WHAT YOU NEED TO DO: Set down the lines from the one containing "This screenshot has" through the one containing "point(17,291)", character for character, and leave the pictures out.

DATA SHOWN:
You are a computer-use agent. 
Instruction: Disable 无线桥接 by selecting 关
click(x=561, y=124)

...

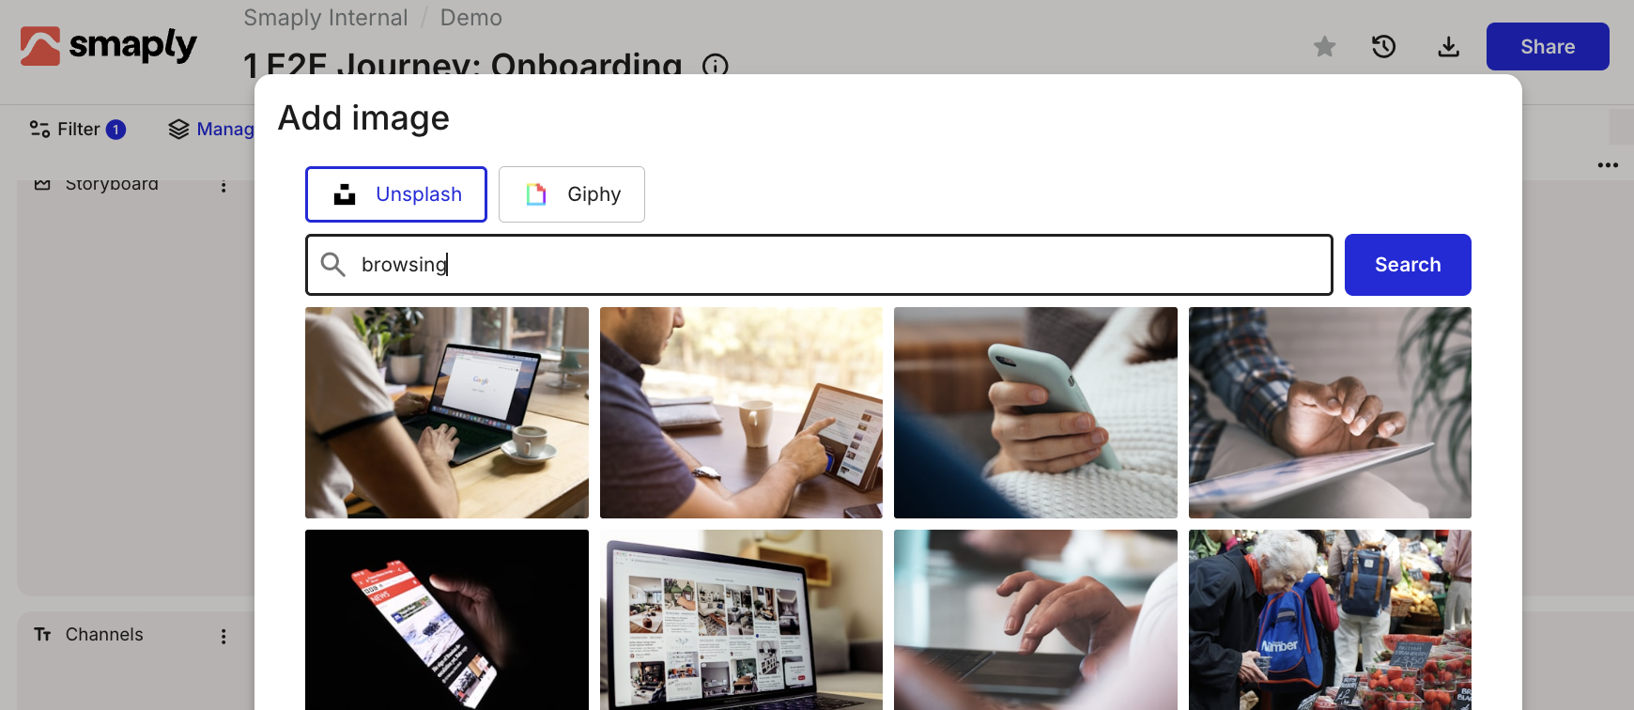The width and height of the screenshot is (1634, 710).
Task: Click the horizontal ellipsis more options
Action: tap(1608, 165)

* * *

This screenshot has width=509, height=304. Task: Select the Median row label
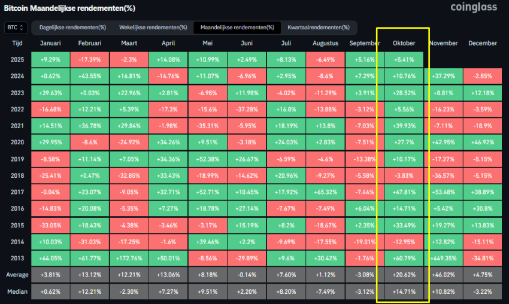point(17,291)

EXERCISE RESULT:
This screenshot has width=509, height=304. Task: Select the Median row label
point(17,291)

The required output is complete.